Your task: Return all of the following entries as written, but without the images.

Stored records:
====================

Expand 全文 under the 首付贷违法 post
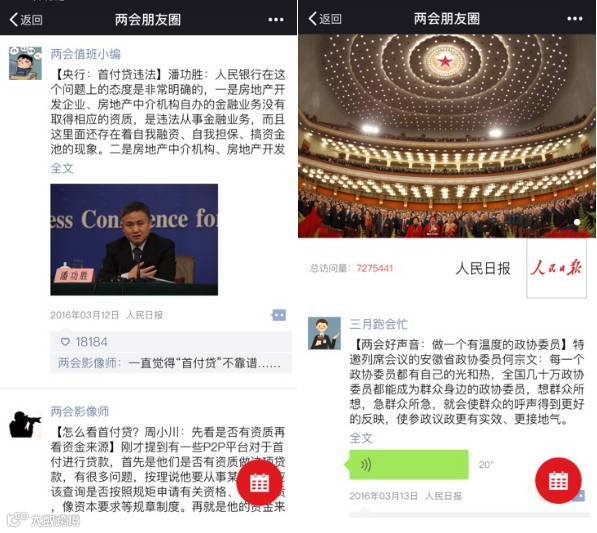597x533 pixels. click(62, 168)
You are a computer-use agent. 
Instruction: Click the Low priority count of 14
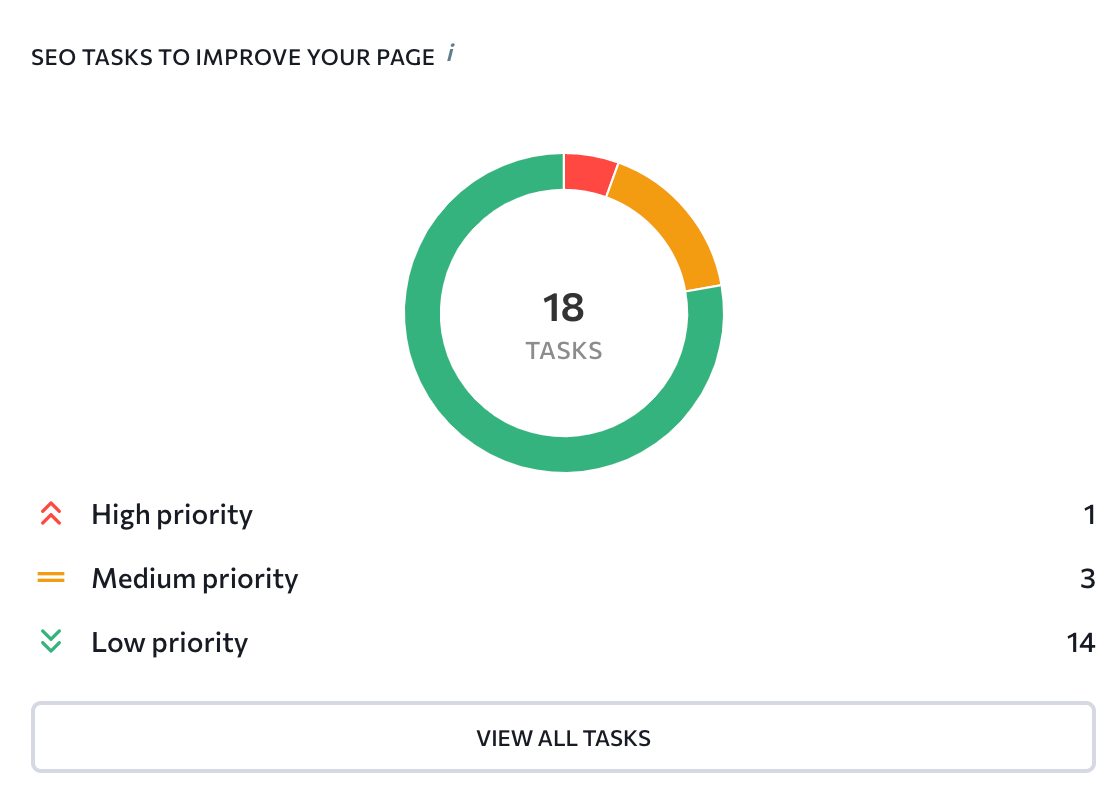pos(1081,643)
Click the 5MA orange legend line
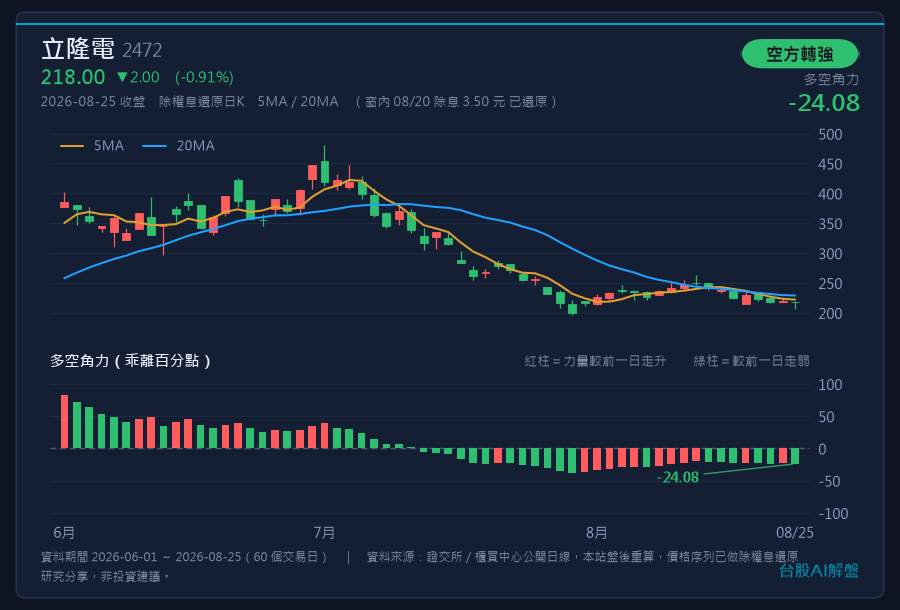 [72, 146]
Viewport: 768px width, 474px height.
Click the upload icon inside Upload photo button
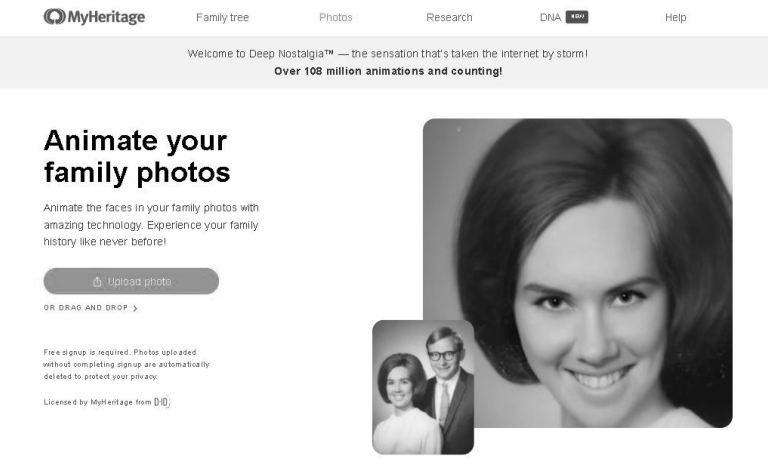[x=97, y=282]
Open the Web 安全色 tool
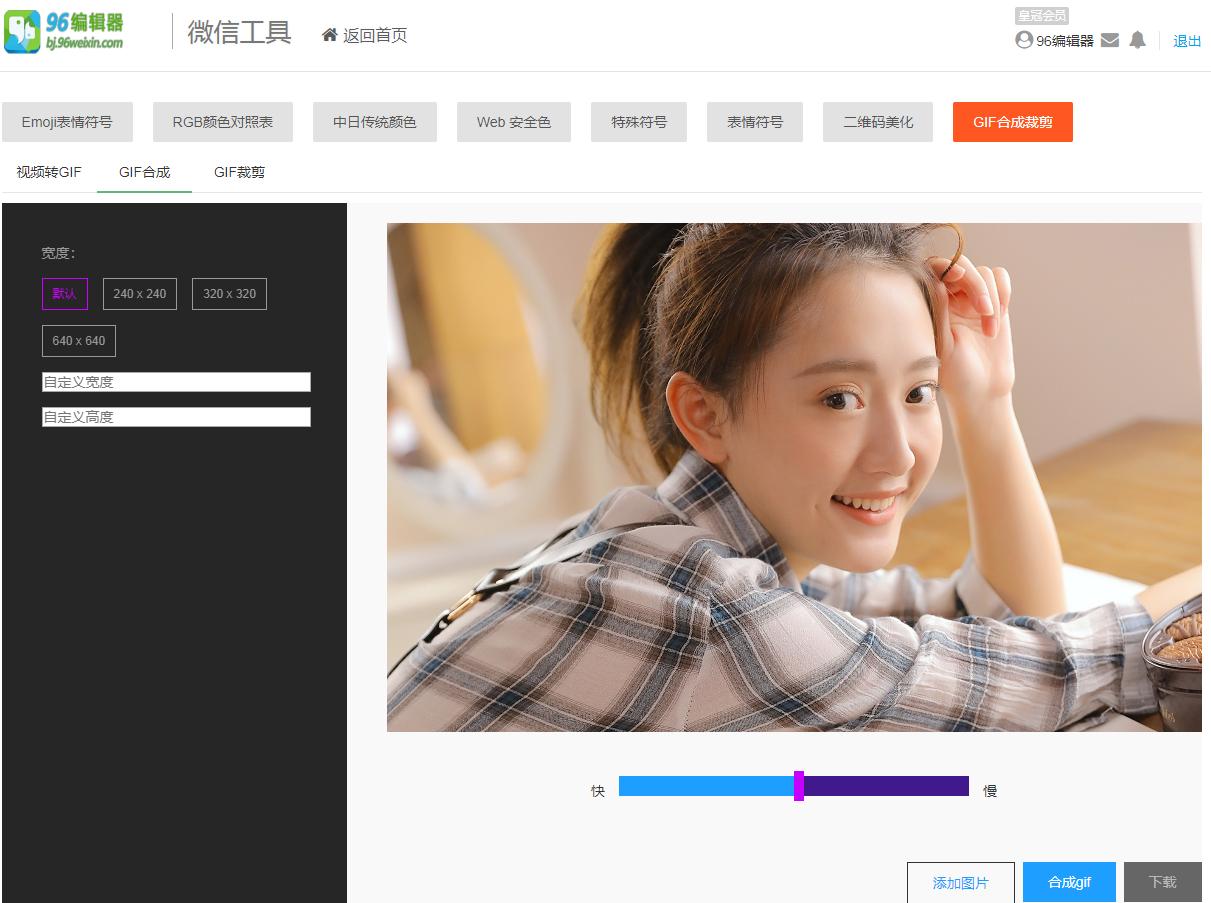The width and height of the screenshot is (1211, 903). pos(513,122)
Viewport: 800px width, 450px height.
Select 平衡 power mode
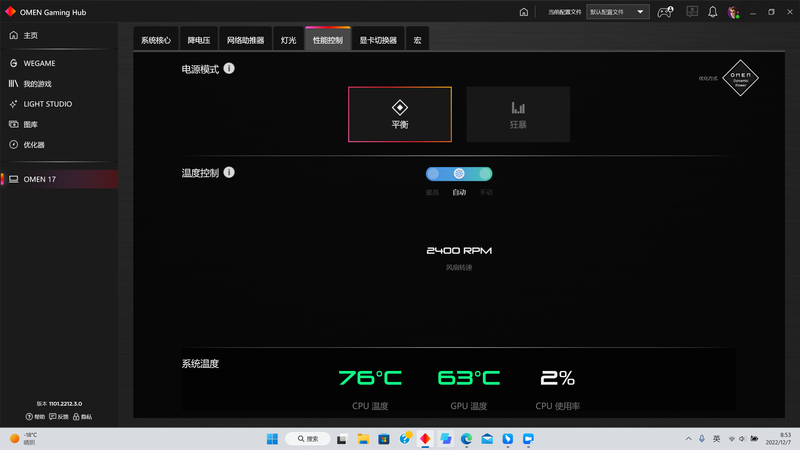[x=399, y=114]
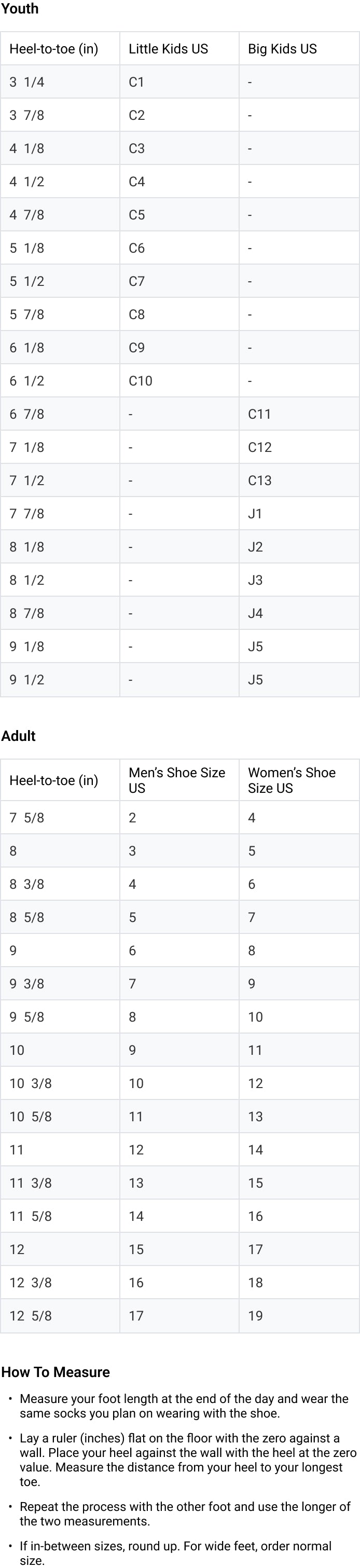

====================

Your solution:
Expand 全文 under the 首付贷违法 post
597x533 pixels. click(62, 168)
You are a computer-use agent. 
Instruction: Click the Low priority count of 14
pos(1081,643)
Click the 5MA orange legend line
 [72, 146]
Viewport: 768px width, 474px height.
Click the upload icon inside Upload photo button
[x=97, y=282]
Open the Web 安全色 tool
The width and height of the screenshot is (1211, 903). pos(513,122)
Viewport: 800px width, 450px height.
Select 平衡 power mode
[x=399, y=114]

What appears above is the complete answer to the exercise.